Der Grund dafür ist nach zahlreichen Diskussionen im Vorfeld wenig überraschend: Track Limits. Ja, selbst auf den von Mauern umgebenen Stadtkursen der Formel E spielen die leidigen Streckenüberschreitungen inzwischen eine Rolle.

In den 30 Minuten Trainingszeit auf der Stadtstrecke in Hyderabad zählte die Rennleitung um Renndirektor Scot Elkins am Ende immerhin 36 Track Limits.
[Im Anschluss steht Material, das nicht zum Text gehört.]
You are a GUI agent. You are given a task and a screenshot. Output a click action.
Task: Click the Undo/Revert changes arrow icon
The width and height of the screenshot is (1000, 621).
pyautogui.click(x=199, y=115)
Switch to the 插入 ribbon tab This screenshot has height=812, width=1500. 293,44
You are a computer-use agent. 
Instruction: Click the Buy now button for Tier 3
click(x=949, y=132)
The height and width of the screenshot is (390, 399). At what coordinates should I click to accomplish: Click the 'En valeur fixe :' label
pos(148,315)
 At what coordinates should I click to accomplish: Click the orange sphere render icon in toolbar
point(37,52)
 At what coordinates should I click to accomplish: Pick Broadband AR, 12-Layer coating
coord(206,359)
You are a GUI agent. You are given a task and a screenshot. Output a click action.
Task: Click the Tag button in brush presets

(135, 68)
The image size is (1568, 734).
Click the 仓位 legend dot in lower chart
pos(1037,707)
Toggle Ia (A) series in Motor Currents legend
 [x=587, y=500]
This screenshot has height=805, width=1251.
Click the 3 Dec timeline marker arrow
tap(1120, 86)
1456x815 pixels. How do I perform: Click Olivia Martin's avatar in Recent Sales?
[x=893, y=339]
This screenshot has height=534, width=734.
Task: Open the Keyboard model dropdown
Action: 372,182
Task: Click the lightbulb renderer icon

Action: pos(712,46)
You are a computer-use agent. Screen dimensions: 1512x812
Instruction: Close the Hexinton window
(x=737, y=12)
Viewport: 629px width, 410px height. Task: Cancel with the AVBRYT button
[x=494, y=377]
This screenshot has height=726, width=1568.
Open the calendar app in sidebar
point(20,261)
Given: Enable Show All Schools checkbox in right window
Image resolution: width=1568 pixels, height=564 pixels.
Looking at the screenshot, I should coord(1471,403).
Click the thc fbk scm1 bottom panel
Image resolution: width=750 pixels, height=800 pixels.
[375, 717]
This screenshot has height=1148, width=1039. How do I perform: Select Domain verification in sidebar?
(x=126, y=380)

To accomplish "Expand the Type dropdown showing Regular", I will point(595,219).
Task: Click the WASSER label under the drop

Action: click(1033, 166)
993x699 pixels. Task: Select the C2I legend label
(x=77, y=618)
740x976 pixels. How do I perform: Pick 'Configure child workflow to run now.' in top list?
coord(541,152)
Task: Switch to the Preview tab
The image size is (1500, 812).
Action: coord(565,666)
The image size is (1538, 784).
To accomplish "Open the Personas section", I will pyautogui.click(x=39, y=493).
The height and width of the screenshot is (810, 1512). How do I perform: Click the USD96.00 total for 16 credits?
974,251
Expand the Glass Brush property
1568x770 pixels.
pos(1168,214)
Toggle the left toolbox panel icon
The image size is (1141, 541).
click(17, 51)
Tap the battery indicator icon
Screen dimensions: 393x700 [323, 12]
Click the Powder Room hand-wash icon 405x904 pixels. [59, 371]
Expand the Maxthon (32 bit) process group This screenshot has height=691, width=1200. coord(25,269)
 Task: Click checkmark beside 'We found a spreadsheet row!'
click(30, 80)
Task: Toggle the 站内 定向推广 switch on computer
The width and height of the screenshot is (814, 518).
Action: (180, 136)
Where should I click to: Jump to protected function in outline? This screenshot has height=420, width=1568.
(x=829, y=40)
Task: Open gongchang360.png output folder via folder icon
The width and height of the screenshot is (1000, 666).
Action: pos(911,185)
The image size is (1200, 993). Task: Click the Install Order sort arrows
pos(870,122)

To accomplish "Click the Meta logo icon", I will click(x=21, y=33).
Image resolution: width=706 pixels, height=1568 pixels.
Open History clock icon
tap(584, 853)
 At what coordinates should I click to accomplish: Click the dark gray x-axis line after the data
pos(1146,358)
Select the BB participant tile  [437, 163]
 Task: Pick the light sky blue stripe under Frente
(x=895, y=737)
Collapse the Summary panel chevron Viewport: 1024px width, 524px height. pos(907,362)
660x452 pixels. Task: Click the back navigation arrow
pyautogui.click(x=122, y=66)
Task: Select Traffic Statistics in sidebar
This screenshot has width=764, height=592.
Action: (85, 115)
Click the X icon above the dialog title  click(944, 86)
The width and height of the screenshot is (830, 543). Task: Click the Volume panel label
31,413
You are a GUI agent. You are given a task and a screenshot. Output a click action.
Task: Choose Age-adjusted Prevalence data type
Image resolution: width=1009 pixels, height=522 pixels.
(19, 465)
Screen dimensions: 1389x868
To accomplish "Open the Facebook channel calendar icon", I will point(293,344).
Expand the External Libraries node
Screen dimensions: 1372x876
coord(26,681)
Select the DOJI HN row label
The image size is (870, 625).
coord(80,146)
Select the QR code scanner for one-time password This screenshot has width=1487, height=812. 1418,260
Den Vogel schoss McLaren-Rookie Jake Hughes mit fünf Verstößen ab, dem Briten wurden wie allen weiteren betroffenen Piloten die entsprechenden Rundenzeiten gestrichen.

Wenn man sich nun fragt, wie auf einem Stadtkurs - wo üblicherweise das Motto 'Die Mauer ist das Track Limit' gilt - die Streckengrenzen missachtet werden können, der findet die Antwort vorwegs in der Schikane in den Kurven 1 und 2. Dieser Bereich sorgt für eine Unterbrechung zwischen den beiden längsten Geraden auf dem 2,835 Kilometer langen Kurs und soll dabei helfen, dem Energie-Management eine bedeutendere Rolle zukommen zu lassen.

Es gilt in der Formel E: Je weniger die Fahrer bremsen müssen, desto weniger Energie können sie zurückgewinnen. Den daraus resultierenden 'Vollgas-Rennen' würde damit ein ganz wichtiges strategische Element fehlen, das sich die Verantwortlichen der Elektro-Rennserie wünschen.

Das aktuelle Streckenlayout des Hyderabad ePrix, Foto: FIA Formula E
Das aktuelle Streckenlayout des Hyderabad ePrix, Foto: FIA Formula E

Kerbs fallen aus Zeitgründen flach

Der ursprüngliche Plan, am Eingang und Ausgang der Schikane und weiterer kritischer Stellen Kerbs zu installieren, konnte "aus Zeitgründen, um die Strecke zur Benutzung fertigzustellen" nicht umgesetzt werden, wie aus einem nicht-öffentlichen Schreiben hervorgeht, das Motorsport-Magazin.com vorliegt. Stattdessen befinden sich an diesen Stellen lediglich flache Randsteine, die zum Überfahren geradezu einladen.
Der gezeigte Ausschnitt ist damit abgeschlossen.